In the food sector competition is strong. In the energy sector, there is only one electricity provider. We do not have multiple energy providers like other countries. Additionally, there is also only one source of fuel importation [for the power stations] and government intervened on that one source not to pass on the higher prices to the consumer. Government addressed that single source at importation stage… although we disagreed with the food price stability mechanism we never went up to government and rubbished it. We always showed willingness to cooperate but called for a framework that made sense...

Despite the misgivings you have, scores of members have joined the stability scheme and from the original 200 outlets slated to participate in it, these increased to 400 by 1 February when it came into force. 

We know what happened. When government managed to reach an agreement with some of the big operators, the others had no other choice. Competition is so fierce in this sector that the moment someone reduces prices competitors try to match them. So, the moment government said the scheme will be public with a website showing the products and their prices and listing the participating shops, they had no option but to join the scheme… we never told members not to participate but argued that the framework should make sense… we asked for a level playing between large businesses, which are also our members, and the smaller players in terms of visibility… Some of the mechanics are also wrong since the consumer will see the price of a product and expect it to be the same in all shops when this is not the case since it depends on whether the supplier is part of the scheme or not. There are certain things that could have been done better had we worked together.

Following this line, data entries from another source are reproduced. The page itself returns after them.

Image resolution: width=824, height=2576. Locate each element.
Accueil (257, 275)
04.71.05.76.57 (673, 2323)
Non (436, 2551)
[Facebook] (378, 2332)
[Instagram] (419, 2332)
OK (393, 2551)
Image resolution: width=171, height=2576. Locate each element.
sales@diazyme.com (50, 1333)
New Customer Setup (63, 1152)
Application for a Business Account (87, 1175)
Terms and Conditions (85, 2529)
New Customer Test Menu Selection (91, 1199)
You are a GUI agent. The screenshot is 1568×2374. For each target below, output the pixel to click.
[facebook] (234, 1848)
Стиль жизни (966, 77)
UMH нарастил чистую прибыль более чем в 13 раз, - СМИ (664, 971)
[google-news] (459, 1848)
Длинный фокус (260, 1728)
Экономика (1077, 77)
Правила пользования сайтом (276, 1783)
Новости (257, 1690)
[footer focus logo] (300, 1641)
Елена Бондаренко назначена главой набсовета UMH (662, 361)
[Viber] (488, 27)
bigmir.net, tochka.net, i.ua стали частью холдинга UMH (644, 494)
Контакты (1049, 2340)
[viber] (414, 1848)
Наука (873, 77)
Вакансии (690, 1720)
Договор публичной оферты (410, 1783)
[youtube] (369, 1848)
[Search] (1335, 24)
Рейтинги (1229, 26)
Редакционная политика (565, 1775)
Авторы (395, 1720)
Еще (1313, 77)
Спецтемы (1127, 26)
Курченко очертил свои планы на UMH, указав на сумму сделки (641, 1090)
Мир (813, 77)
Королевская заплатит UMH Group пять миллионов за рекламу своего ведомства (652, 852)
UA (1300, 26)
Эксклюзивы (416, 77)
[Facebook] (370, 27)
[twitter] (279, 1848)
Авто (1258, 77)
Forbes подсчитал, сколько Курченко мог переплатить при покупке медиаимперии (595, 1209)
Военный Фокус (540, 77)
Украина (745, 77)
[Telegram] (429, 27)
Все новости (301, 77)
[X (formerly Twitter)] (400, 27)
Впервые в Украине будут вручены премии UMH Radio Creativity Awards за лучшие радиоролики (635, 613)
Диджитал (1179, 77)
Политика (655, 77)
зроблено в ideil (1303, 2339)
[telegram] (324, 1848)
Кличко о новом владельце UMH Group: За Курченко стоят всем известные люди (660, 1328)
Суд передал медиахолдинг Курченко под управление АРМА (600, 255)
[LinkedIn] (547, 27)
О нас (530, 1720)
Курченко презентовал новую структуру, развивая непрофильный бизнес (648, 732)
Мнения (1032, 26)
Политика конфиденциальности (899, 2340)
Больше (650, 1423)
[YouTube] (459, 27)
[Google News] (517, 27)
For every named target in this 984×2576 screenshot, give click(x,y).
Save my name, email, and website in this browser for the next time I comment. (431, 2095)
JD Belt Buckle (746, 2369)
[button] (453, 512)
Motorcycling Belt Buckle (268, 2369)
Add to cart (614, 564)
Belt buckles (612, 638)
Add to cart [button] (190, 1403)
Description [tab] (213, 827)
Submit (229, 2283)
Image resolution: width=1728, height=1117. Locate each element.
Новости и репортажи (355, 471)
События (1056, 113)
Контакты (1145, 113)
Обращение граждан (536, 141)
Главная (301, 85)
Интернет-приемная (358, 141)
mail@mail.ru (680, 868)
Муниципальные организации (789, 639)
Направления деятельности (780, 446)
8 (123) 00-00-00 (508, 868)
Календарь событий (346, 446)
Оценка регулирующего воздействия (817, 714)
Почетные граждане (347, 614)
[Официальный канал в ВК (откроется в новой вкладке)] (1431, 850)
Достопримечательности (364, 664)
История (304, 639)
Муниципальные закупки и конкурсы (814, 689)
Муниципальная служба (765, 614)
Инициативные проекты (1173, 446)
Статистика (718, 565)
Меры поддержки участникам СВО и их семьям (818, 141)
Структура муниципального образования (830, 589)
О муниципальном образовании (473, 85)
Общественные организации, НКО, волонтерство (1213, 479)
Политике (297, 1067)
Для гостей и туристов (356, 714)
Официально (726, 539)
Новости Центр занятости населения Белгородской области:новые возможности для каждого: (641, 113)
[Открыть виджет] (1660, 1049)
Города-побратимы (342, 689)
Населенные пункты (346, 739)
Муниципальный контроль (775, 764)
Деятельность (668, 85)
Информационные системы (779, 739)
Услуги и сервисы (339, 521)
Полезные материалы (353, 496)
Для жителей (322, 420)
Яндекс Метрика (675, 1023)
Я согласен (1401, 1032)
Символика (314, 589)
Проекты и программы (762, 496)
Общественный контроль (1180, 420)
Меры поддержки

 What are you expecting government to do to tackle inflation? 

A major proposal is a reduction in VAT from 18% to 15.5% on all goods and services. The calculation we made was that this reduction in VAT would still allow the government to collect as much revenue as it used to before inflation started to peak. Given that VAT is a percentage-based tax, higher product prices meant that government was collecting more tax money. By cutting VAT, government would still collect the revenue it used to before inflation peaked and it would have a broader impact on lowering consumer prices.

What guarantee is there that the VAT reduction would be passed on completely to the consumer and not siphoned off as retained profits by businesses? 

If we have a limited number of operators, which we don’t, I can see this scenario developing. There may be a few short-sighted operators that decide to do as you suggest but competition is so fierce that I am sure they will take the opportunity to pass on the savings to their clients.